##### SOURCE RECORDS

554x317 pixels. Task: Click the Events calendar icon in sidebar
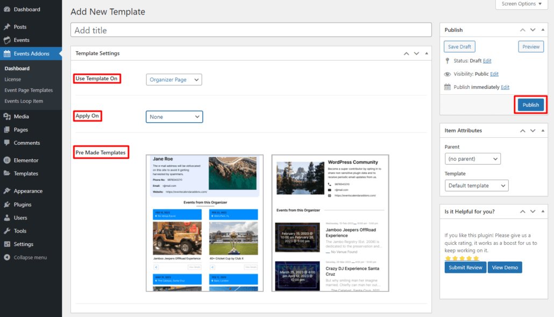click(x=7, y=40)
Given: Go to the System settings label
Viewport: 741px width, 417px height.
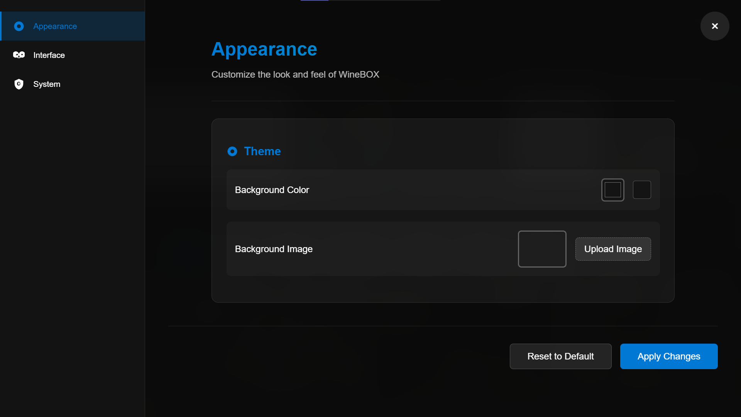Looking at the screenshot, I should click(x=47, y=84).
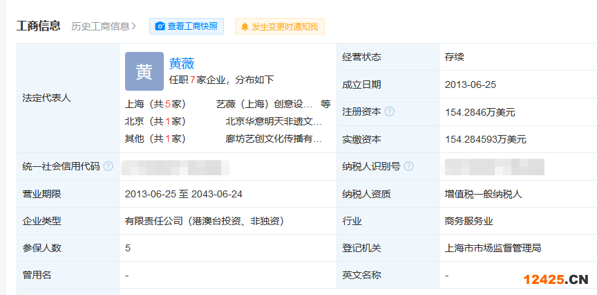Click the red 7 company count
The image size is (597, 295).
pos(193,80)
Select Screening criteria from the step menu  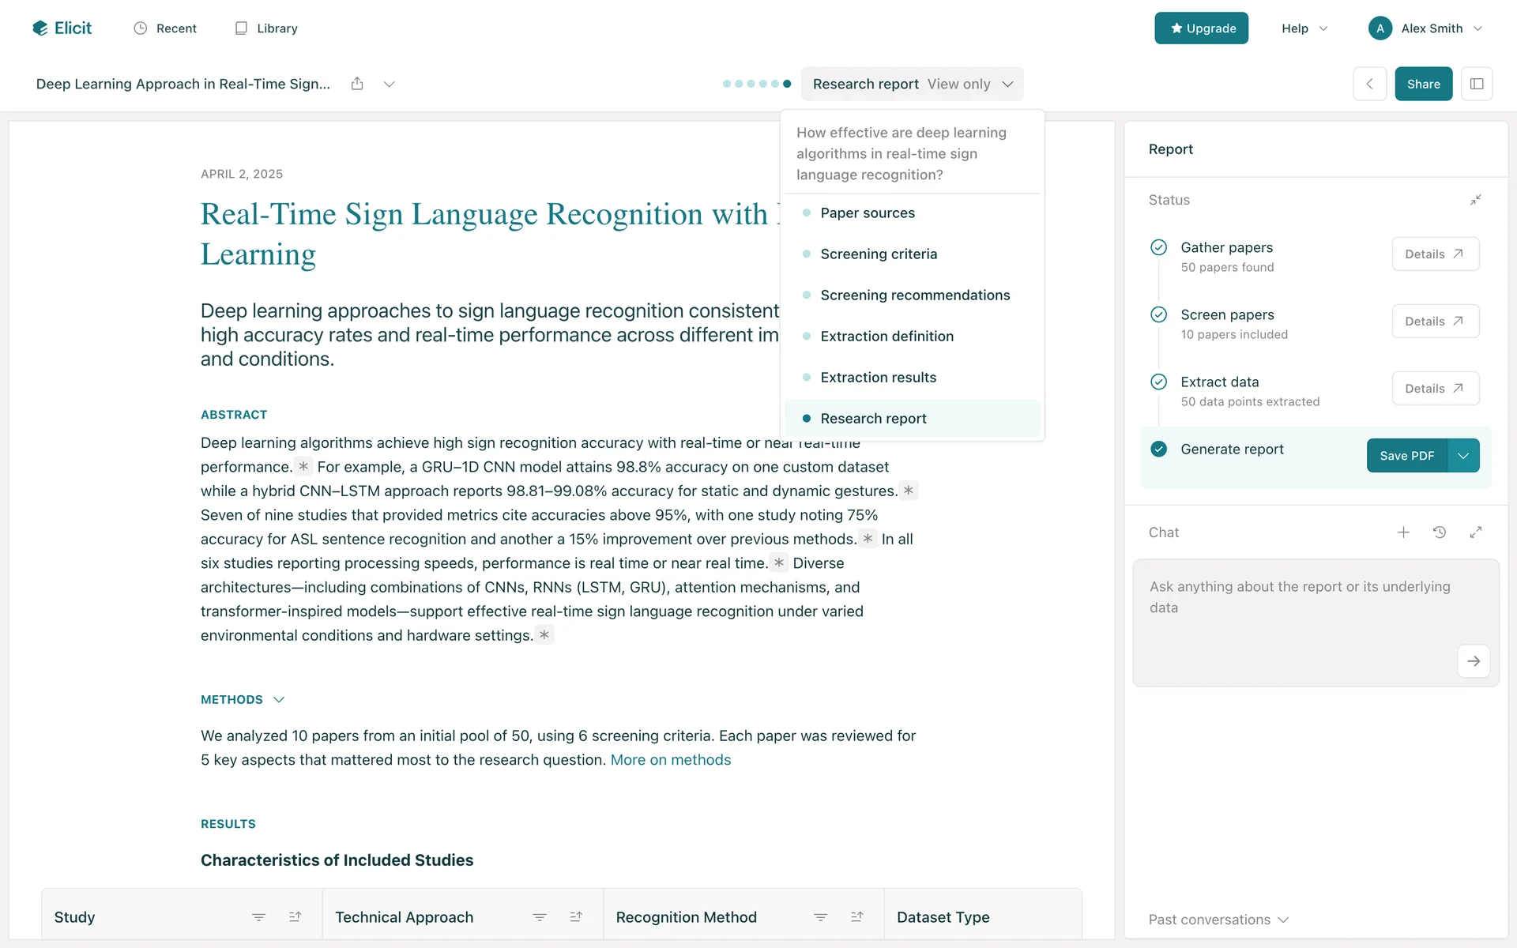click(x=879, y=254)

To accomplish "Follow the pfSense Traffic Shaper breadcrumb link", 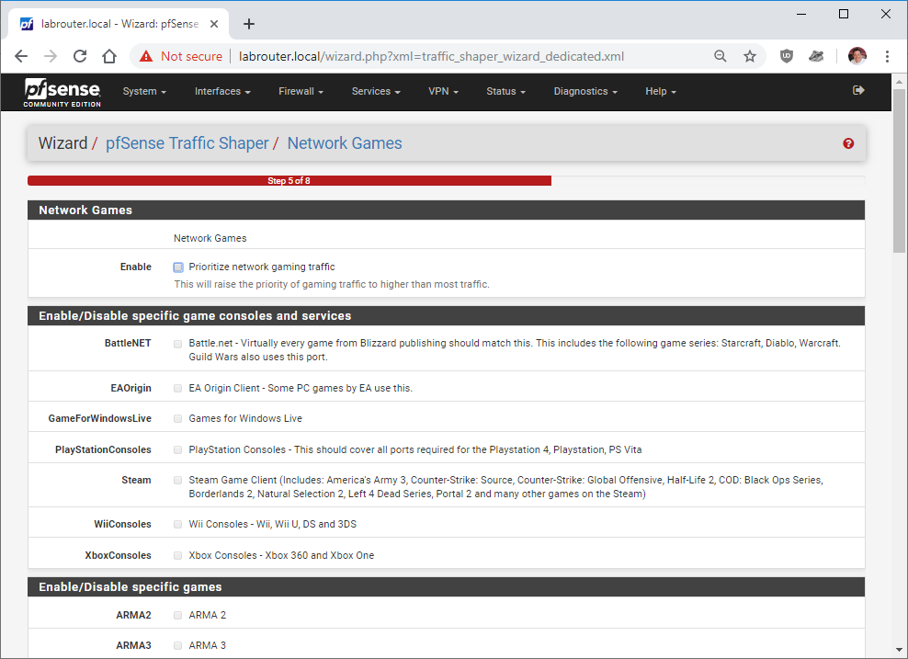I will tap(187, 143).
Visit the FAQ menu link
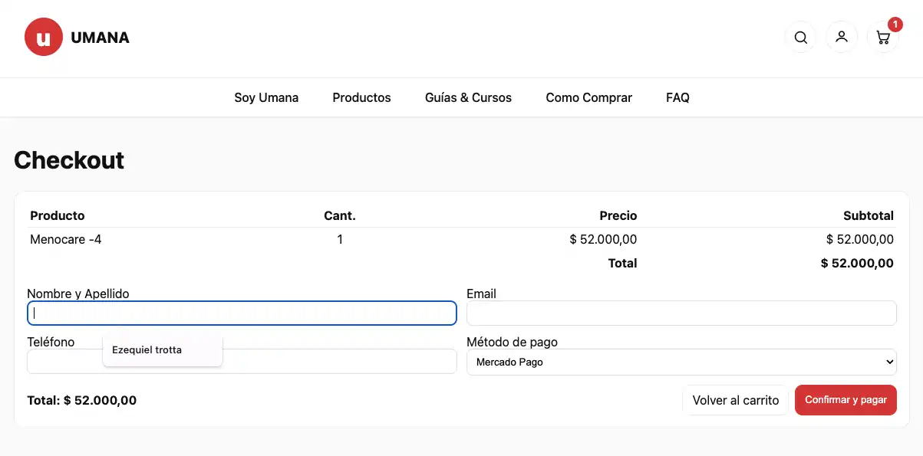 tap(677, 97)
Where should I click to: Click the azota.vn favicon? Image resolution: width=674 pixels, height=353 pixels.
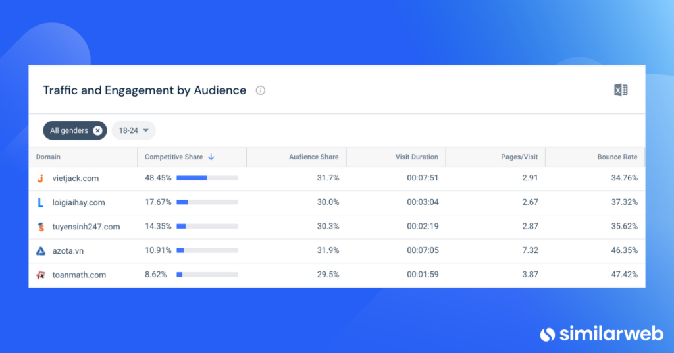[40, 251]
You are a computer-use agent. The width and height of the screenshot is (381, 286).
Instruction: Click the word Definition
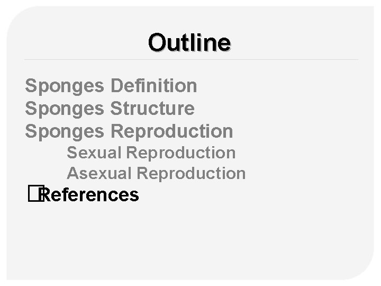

##########

__TASK PROMPT__:
Please reproduce the stretch from the line containing "You are a computer-use" through the end of the lines, including both ends, and leave the pictures out of your answer.

__EXERCISE ANSWER__:
You are a computer-use agent. The width and height of the screenshot is (381, 286).
Instruction: Click the word Definition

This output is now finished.